There is no way to become a major player in the EU - it's simply impossible. The UK routinely loses virtually all the voting positions it takes in the EU Parliament, so basically, it faces a choice between keeping its current positions and having no influence, or adopting the same positions as most of the other countries and by definition not having any influence.
To think that the UK, which is relatively right wing, can change the basic direction most of the other countries are travelling (relatively left wing), seems to be naive. There are only two futures for the UK - in, and forced to constantly do things against its will until it eventually ends up with an EU government that doesn't represent what the populace thinks (nor care), and out, probably triggering a trade war with the countries whose politicians treat the EU as a religion and therefore must punish heretics.
As you say, the EU would be much more effective if it was more federal.
If you define "effectiveness" as "successfully harmonising laws and regulations" then yes, of course it would, sort of like if you define an "effective government" as one that enforces the rule of law eliminating the rules of evidence would make it more effective.
Most people have wider definitions of effectiveness though, for instance, creating prosperity and protecting various liberties.

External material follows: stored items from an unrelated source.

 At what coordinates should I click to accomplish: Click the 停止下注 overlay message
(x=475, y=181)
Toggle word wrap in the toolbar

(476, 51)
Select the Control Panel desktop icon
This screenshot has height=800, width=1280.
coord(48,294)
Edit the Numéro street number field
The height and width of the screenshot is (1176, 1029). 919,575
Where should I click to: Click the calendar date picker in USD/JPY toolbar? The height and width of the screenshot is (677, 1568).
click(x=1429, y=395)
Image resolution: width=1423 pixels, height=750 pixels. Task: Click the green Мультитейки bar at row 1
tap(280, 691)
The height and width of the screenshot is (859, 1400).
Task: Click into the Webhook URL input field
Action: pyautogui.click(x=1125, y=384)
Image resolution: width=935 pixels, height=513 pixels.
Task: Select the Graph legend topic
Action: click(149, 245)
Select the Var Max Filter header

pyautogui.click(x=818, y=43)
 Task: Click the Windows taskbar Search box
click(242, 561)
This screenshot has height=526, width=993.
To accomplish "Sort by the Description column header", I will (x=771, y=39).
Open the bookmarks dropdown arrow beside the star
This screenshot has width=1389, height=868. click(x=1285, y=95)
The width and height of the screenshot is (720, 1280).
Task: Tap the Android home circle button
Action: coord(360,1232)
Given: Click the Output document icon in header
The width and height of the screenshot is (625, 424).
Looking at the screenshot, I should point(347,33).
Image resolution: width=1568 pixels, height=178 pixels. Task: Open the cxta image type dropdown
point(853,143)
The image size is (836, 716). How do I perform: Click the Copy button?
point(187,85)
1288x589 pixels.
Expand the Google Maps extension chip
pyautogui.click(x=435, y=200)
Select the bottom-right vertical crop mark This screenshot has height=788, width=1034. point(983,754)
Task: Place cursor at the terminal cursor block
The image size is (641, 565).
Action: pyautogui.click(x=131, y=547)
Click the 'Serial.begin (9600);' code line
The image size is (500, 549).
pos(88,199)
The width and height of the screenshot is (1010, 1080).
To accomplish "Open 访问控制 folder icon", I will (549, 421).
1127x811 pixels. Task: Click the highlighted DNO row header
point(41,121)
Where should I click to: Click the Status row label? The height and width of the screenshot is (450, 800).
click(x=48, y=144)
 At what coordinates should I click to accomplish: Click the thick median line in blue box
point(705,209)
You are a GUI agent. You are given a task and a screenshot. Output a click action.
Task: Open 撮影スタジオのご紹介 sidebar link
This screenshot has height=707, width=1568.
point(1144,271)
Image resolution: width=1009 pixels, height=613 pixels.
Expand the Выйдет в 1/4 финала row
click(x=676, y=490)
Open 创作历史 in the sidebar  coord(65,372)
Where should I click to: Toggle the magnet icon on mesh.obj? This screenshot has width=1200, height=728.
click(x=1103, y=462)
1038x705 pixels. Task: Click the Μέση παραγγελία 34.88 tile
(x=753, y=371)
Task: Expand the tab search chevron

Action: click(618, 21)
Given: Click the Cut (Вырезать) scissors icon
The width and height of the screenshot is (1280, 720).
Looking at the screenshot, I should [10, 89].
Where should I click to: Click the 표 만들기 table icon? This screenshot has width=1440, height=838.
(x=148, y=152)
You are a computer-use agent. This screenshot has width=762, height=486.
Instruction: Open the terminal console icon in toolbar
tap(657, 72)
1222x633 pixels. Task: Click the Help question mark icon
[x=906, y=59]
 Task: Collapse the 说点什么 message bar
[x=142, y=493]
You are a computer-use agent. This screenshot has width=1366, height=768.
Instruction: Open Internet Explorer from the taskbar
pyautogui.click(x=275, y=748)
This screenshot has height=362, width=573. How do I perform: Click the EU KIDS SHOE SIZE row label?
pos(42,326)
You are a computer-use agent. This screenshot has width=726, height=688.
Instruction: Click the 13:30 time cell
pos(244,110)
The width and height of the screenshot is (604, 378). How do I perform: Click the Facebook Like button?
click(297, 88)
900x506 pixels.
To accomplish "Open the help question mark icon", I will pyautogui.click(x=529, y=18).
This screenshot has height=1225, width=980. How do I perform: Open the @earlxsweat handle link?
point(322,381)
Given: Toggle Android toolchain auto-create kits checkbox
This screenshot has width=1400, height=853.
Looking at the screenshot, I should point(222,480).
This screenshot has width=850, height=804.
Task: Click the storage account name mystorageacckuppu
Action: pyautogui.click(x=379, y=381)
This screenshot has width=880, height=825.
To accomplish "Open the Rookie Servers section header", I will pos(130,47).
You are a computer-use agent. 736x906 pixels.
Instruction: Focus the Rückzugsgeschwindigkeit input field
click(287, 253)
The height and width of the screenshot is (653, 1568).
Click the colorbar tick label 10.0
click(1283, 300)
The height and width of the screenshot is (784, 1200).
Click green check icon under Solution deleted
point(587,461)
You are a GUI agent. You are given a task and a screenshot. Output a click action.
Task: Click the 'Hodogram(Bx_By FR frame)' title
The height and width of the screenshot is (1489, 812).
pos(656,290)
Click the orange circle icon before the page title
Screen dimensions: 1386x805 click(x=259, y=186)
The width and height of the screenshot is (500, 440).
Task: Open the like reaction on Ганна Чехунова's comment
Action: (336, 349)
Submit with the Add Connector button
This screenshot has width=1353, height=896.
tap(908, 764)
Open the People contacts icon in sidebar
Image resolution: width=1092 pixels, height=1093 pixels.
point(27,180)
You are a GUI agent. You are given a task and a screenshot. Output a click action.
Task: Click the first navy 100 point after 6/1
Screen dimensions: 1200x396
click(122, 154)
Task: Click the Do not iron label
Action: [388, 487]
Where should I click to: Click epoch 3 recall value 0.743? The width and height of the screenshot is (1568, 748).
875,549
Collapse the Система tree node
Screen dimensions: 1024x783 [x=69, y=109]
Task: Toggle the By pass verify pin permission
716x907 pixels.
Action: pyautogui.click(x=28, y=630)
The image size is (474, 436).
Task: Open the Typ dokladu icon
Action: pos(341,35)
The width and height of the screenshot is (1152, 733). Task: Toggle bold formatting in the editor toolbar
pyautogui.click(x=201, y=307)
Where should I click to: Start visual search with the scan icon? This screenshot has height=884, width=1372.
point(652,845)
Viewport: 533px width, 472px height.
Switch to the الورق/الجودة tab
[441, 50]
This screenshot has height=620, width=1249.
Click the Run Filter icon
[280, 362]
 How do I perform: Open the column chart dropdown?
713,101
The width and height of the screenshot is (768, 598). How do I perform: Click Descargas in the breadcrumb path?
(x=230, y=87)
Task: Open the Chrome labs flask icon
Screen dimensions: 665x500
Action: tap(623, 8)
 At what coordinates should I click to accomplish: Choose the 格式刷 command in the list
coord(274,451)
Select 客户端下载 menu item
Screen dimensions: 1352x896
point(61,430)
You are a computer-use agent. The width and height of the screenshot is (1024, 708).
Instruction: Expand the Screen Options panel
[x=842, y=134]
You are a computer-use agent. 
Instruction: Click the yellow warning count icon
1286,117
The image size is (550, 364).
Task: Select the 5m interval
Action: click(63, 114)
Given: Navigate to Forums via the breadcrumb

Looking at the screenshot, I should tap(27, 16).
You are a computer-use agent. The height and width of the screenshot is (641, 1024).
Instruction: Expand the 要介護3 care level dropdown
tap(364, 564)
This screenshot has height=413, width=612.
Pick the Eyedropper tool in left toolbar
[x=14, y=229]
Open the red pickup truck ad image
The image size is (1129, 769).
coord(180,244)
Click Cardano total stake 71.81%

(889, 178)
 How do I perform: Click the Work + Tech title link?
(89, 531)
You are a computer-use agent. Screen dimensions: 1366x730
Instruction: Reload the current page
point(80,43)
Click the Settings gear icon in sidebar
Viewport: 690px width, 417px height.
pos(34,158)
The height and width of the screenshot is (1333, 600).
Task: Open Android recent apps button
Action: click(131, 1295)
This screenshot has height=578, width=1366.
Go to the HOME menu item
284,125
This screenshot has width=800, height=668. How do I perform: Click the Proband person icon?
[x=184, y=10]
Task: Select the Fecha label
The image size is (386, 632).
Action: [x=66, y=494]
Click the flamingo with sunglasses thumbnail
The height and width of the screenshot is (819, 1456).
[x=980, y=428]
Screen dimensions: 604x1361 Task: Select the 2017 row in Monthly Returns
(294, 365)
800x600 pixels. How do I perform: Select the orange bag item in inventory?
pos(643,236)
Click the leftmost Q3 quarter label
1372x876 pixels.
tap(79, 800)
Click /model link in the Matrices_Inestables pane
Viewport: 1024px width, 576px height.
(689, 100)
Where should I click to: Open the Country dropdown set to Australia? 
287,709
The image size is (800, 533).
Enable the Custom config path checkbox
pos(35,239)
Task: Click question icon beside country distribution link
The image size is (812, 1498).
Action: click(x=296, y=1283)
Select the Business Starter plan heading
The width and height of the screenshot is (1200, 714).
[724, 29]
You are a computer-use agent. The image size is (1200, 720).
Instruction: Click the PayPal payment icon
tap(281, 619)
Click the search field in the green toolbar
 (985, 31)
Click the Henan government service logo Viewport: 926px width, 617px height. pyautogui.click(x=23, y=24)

Measured along these lines, it's not at all clear that the EU would be more effective if it became larger and more powerful. The EU so far as a very mixed track record of creating prosperity, with the Greek fiasco being the number one case of where things went wrong but it's far from the only example. It is instinctively protectionist and has massive problems with the French, in particular, vetoing things that'd make sense for literally everyone but which would upset some French minority ... for instance the protection of the desperately dull French film industry constantly causes issues, the reason the EU Parliament switches between two different places at massive cost and waste is because the French would veto any attempt to stop it, and so on.
I'm undecided which way I'll vote myself, but let's not pretend that the UK is holding the EU back from greatness. It's trying to hold it back from federalism (and mostly failing), but that's not the same thing at all.